Say how many lines in the material below contain the word "agent", giving the number alone.

----- Records shown -----

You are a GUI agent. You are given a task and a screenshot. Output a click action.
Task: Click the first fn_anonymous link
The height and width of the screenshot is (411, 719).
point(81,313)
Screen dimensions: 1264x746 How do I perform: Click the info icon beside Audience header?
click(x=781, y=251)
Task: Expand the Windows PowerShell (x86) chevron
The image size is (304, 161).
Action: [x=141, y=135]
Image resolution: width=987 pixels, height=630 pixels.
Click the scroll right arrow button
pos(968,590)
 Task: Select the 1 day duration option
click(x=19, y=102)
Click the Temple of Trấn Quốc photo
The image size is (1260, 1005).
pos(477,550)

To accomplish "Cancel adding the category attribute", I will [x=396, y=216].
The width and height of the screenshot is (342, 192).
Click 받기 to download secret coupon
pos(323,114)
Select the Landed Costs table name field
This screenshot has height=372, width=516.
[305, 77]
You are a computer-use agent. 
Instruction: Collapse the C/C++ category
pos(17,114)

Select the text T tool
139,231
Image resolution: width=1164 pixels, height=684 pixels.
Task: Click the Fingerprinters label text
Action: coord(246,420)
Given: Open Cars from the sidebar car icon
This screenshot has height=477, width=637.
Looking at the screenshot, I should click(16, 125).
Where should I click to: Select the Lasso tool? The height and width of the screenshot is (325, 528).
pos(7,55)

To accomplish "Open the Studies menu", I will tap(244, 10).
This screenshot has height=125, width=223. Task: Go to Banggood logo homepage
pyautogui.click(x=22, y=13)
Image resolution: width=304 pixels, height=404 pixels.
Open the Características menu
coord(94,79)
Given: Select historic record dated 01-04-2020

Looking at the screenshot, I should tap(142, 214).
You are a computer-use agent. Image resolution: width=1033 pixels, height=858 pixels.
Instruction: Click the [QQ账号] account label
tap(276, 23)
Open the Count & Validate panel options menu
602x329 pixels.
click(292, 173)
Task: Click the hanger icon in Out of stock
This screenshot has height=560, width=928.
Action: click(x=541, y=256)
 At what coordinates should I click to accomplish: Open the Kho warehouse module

-----

[Output] 3